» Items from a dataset

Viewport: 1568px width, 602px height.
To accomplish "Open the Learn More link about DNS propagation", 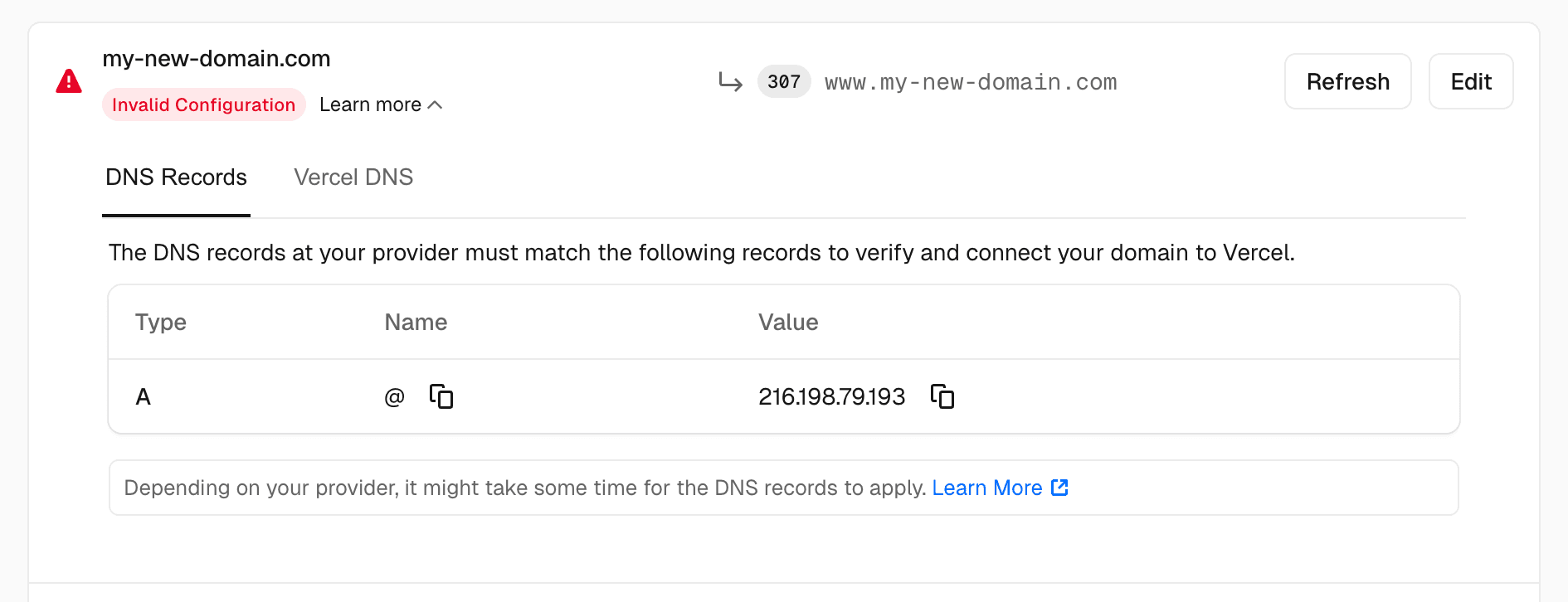I will pyautogui.click(x=986, y=488).
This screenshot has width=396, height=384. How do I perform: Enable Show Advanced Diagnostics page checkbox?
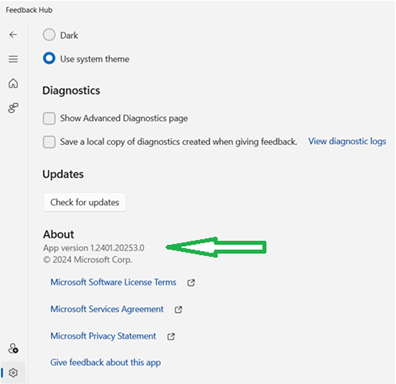click(49, 118)
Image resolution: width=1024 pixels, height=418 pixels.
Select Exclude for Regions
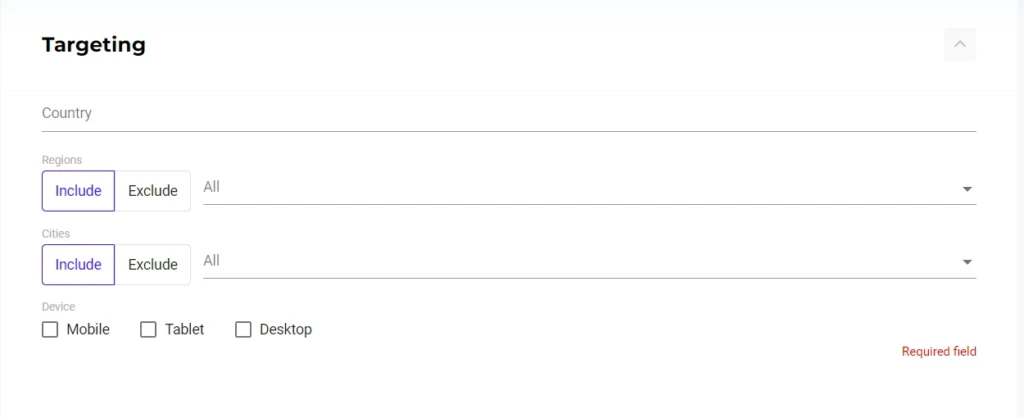(x=153, y=191)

» Work instructions
What is needed is an exact restatement of every line from the line containing "This screenshot has" through the last line of the records, minus any pictures.

» Written reply
This screenshot has width=396, height=384. How do I perform: Enable Show Advanced Diagnostics page checkbox?
click(49, 118)
Image resolution: width=1024 pixels, height=418 pixels.
Select Exclude for Regions
(x=153, y=191)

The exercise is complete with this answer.